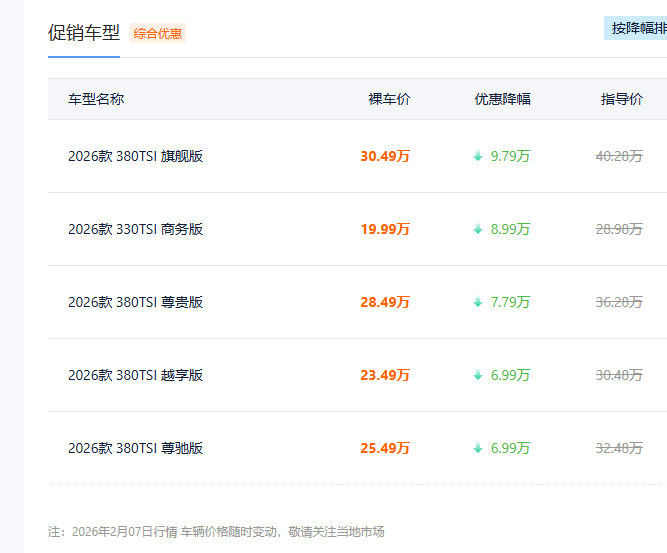Open the 2026款 380TSI 尊贵版 model

(x=135, y=302)
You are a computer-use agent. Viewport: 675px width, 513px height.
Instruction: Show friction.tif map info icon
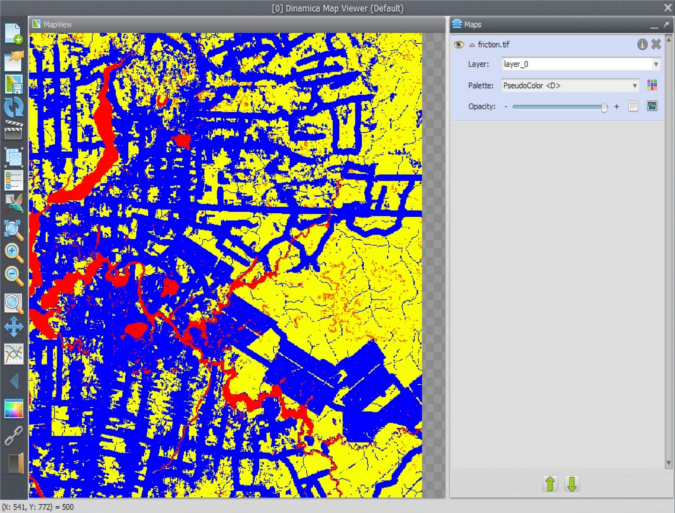642,44
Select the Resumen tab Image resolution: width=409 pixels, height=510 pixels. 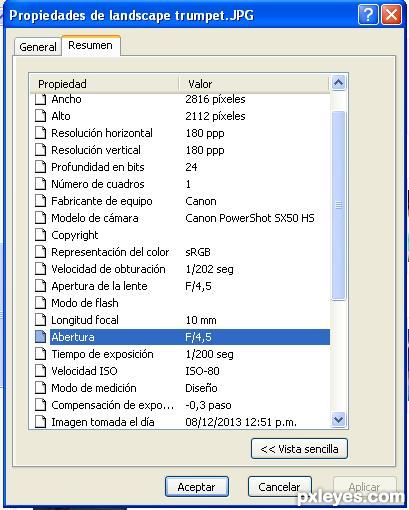[90, 45]
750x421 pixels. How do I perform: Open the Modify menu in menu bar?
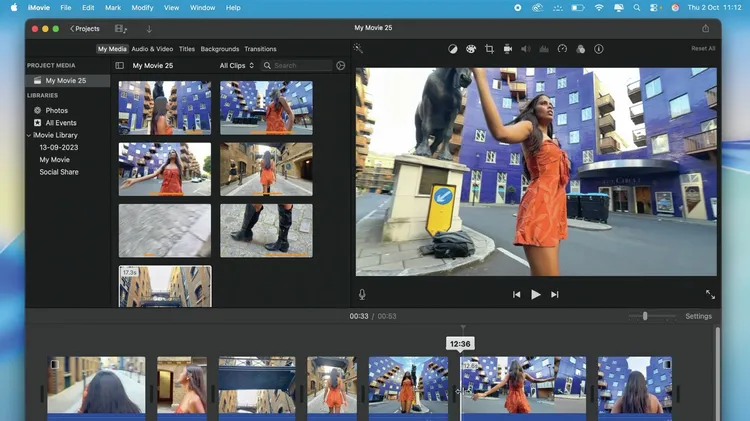coord(142,7)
= = = = =
### Goal
Revise the records from the line containing "750x421 pixels. How" through the end of the records, changing "Modify" to "Edit" and keeping everything else the same. Give only those lines, and leave the pictures out of your answer.

### Task solution
750x421 pixels. How do I perform: Open the Edit menu in menu bar?
coord(142,7)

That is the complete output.